Problem
Word for word, quote the lines from the one containing "Where should I" to the end of the entries below, including both. Leave pictures out.

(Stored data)

########

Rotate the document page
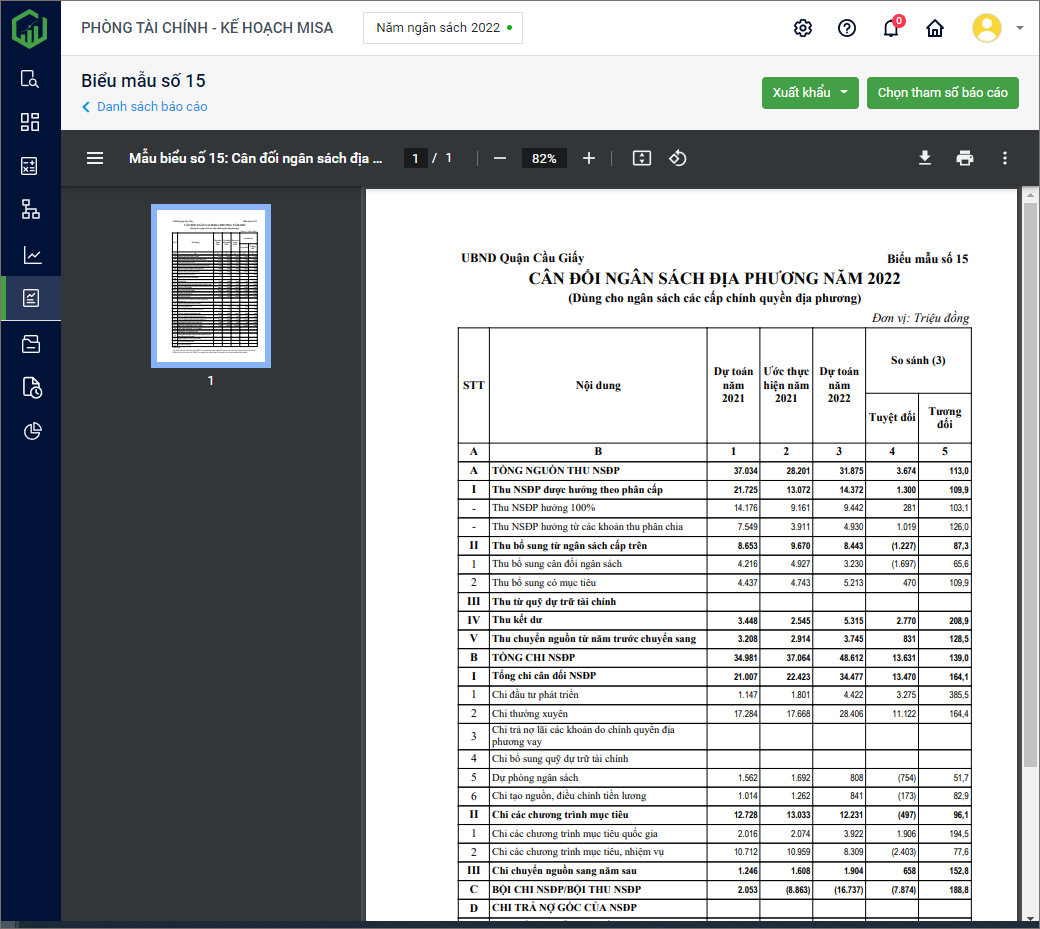The width and height of the screenshot is (1040, 929). (677, 158)
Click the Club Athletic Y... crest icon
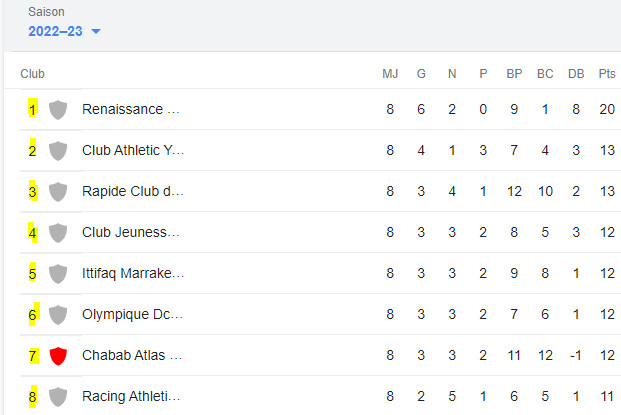The height and width of the screenshot is (415, 621). tap(58, 150)
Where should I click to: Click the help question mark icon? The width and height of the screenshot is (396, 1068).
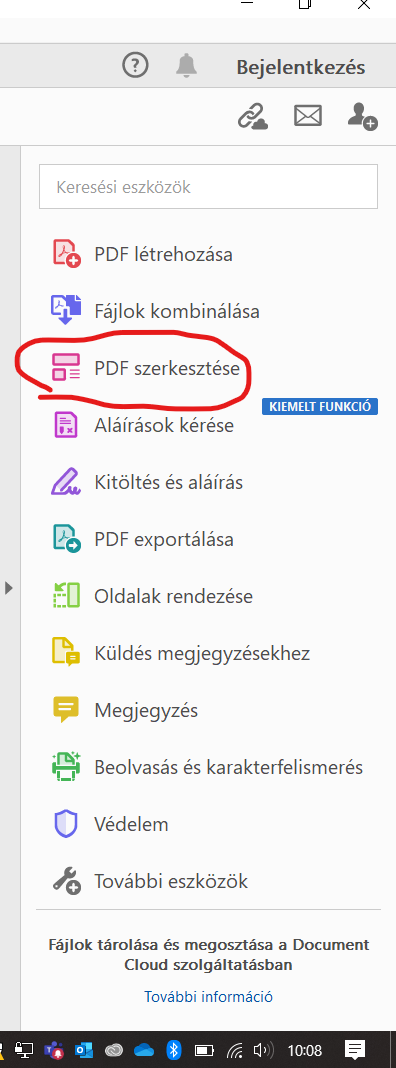click(x=135, y=65)
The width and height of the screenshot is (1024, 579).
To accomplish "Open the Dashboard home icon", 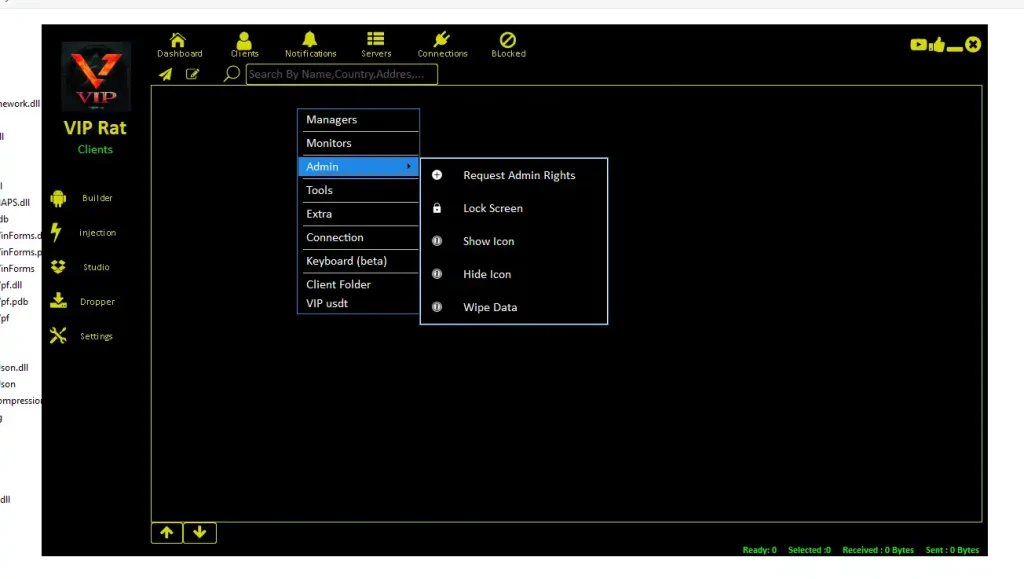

########

Your solution
Where should I click to: Click the help question mark icon? The width and height of the screenshot is (396, 1068).
click(x=135, y=65)
The width and height of the screenshot is (1024, 579).
To accomplish "Open the Dashboard home icon", 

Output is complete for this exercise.